(Saved data entries)
- - - - - - -

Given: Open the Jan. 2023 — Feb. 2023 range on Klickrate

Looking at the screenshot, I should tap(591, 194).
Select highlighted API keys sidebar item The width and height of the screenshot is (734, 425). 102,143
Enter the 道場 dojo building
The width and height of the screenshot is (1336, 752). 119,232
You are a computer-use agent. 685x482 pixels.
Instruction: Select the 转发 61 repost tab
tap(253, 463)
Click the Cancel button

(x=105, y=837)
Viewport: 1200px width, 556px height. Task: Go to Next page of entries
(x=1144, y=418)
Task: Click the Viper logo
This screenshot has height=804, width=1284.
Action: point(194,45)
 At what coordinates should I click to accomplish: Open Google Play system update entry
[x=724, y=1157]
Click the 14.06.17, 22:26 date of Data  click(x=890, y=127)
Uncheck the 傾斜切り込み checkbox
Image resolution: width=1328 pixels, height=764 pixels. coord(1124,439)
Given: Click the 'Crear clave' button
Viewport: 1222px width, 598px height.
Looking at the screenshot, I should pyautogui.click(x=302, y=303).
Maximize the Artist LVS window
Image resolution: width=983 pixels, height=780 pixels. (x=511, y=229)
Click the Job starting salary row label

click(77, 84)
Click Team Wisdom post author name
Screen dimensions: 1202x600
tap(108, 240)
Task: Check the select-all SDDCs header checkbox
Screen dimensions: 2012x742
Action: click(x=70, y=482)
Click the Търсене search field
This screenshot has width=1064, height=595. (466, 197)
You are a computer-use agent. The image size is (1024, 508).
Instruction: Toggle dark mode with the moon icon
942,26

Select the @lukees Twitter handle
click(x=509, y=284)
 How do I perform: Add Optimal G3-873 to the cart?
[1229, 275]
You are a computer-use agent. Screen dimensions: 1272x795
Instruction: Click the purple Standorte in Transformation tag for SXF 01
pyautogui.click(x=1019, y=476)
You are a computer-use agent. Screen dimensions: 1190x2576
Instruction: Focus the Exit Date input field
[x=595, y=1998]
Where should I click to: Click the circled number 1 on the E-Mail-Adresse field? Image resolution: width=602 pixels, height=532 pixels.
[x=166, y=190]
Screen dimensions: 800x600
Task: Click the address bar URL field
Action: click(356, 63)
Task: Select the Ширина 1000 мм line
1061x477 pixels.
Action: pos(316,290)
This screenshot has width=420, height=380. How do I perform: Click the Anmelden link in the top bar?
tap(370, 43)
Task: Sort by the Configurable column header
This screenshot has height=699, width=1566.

- - - - - - -

Requirement:
The stretch of entries above that starts with the line containing "Task: Click the Viper logo" and goes on through the line containing "Given: Click the 'Crear clave' button" is to be transcribed exactly, and no other line is to be transcribed.

Solution for this problem:
Task: Click the Viper logo
This screenshot has height=804, width=1284.
Action: point(194,45)
 At what coordinates should I click to accomplish: Open Google Play system update entry
[x=724, y=1157]
Click the 14.06.17, 22:26 date of Data  click(x=890, y=127)
Uncheck the 傾斜切り込み checkbox
Image resolution: width=1328 pixels, height=764 pixels. coord(1124,439)
Given: Click the 'Crear clave' button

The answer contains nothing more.